Jesus Our Shepherd
Luke 15:1-3, 11-32
4th Sunday In Lent

The tax collectors and the sinners were all gathering around Jesus to listen to his teaching, at which the Pharisees and the scribes murmured, “This one welcomes sinners and eats with them.” Then Jesus addressed the following parable to them:

“A man had two children. The younger said to their father, ‘Give me my share of the estate that is coming to me.’ So the father divided up the estate. Some days later, the younger son gathered up his belongings and set off to a distant land. Here he squandered all his money and inheritance on loose living. After everything was spent, a great famine broke over the land. Everyone, including the son, was in great need. So the son went to a landowner, who in turn sent him to his farm to take care of his pigs. The son longed to eat the husks that were fodder for the pigs; but no one made any move to give him any. At last coming to his senses, the son thought: ‘How many hired hands at my father’s house have more than enough to eat, while here I am starving! I will go back home and say, “I have sinned against God and against you. I no longer deserve to be called one of your children. Treat me like one of your hired hands.”

“With that in mind, this younger son began his journey homewards. While he was still a long ways distant, his father caught sight of his returning child and was deeply moved. He ran out to meet his son, threw his arms around him, and kissed him. Then his son said to him, ‘I have sinned against God and against you. I no longer deserve to be called your child.’ But the faith said to one of his hired hands, ‘Quick, bring out the finest robe and put it on him. Put a ring on his finger and shoes on his feet. Take the fatted calf and kill it! We are celebrating because this son of mine was dead and has now come back to life; he was lost ands now is found.’ Then the celebration began.

“Meanwhile the elder son was working the land. Nearing the house, he heard the sound of music and dancing. He called a hired hand over and asked, ‘What is the reason for all this dancing and music?’ The hired hand responded, ‘Your brother is back home, and the fatted calf has been killed because your father has him back in good health.’ The son became angry at this and would not join the party. So his father came out and began to plead with him. But the elder son replied, ‘For years now I have worked for you. I never disobeyed any of your orders. Yet you never gave me so much as a kid goat to celebrate with my friends. Then when this other one returns after having gone through your property with prostitutes, you kill the fatted calf for him.’

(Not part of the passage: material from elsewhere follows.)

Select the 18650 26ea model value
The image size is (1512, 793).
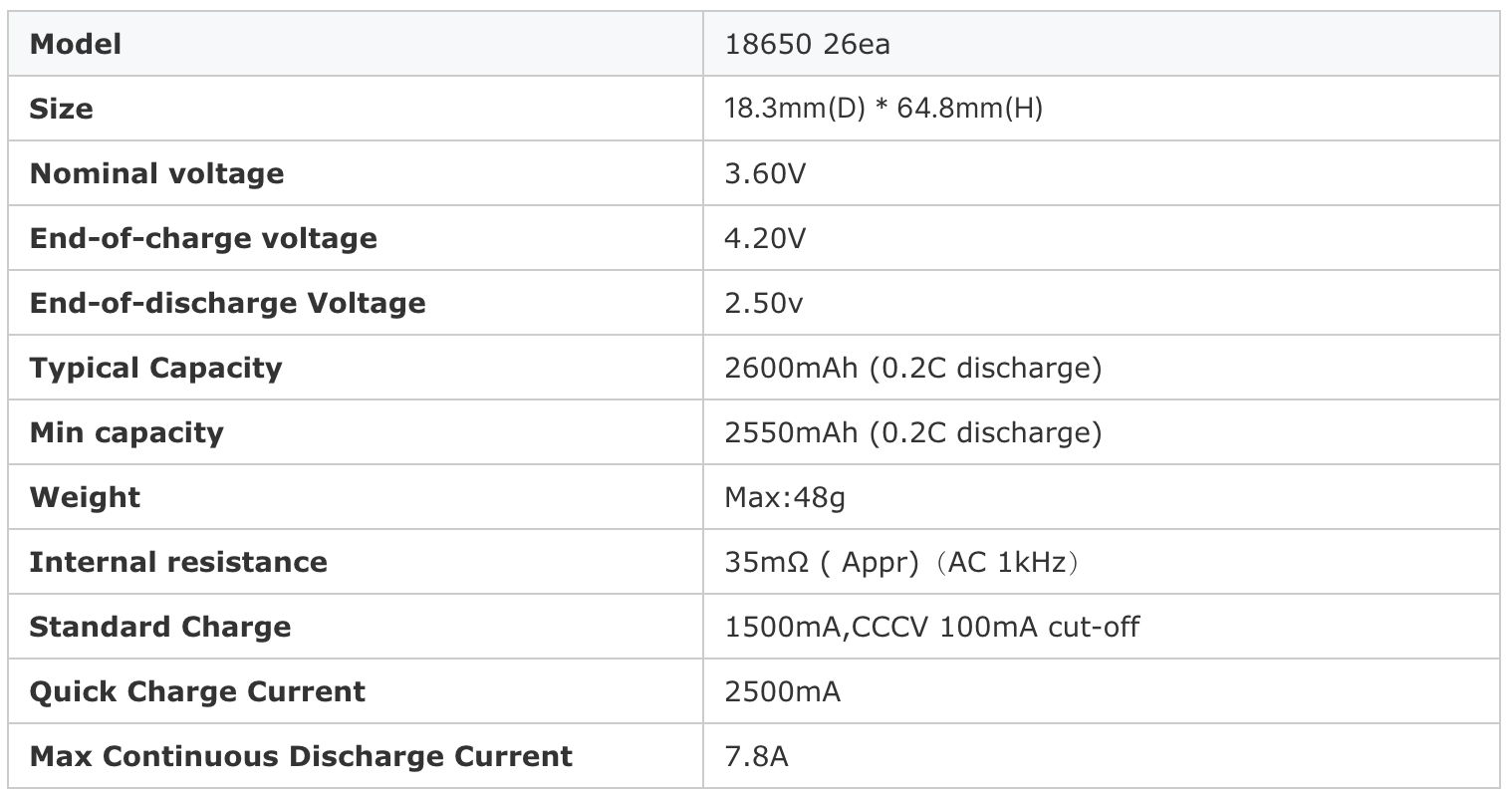click(x=807, y=44)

“The father then responded, ‘My beloved, you are always in my heart. Everything I have is yours. But we had to celebrate and rejoice! This brother of yours was dead, and has come back to life. He was lost and now is found.’” The Good News of Salvation!

Homily for 21 March 2004
Rev. Jim Ryan

Several months after I moved to eastern Kentucky I began to understand the statement, “You can’t get there from here.” In the gnarled, woody, winding, hollow-stopping roads and pathways of southern Appalachia a person trying to apply Midwestern straight grids for roads winds up hopelessly lost. You truly cannot get there from here, you must first go someplace else and go from there. Then you will wind up there.

To say that the story of the Prodigal Son and the Loving Father is remarkable is true. To realize that it is incredible that it survived the early filters of the New Testament writers can be a life transforming reality.

In institutional terms this very familiar story reminds us that we are sinners and that we, like the prodigal, must turn from our sin and return contrite and self-blaming to our Father’s house.

In faith terms this story is about a parent who could care less about the past. Love moves the parent and child into new life and happiness. This confuses people and churches that want to emphasize sin and guilt.

If your understanding of God requires you to dwell in the past of your own sin and neglect then you will not become transformed through Love. You can’t get to the Love of God through such guilt. You can’t get there from here.

Read this story again and you see a parent who doesn’t give the child the chance to say the well rehearsed declaration of guild, shame and invitation to retribution. What you experience is the Love that lifts up life and gives it hope every step of the way.

You cannott get to the Love of God by claiming that persons who are not baptized will surely go to hell. You cannot get to the Love of God by forbidding people to receive communion at Mass. And you surely cannot discover the hopefulness of God’s love if you refuse to reverse the past and forgive for the sake of renewing your, or the other person’s, life.

This is the God experience and it is in all of us. This Lent must propel us into such awareness that the sin, forgiveness, and reconciliation we celebrate are only minor steps along the way to the fulfillment of God’s Love. Even death, the great leveler, cannot prevent us from getting there so long as the “here” we start at begins not with the sad and sinful child, but rather with the wide-open embracing, kissing parent.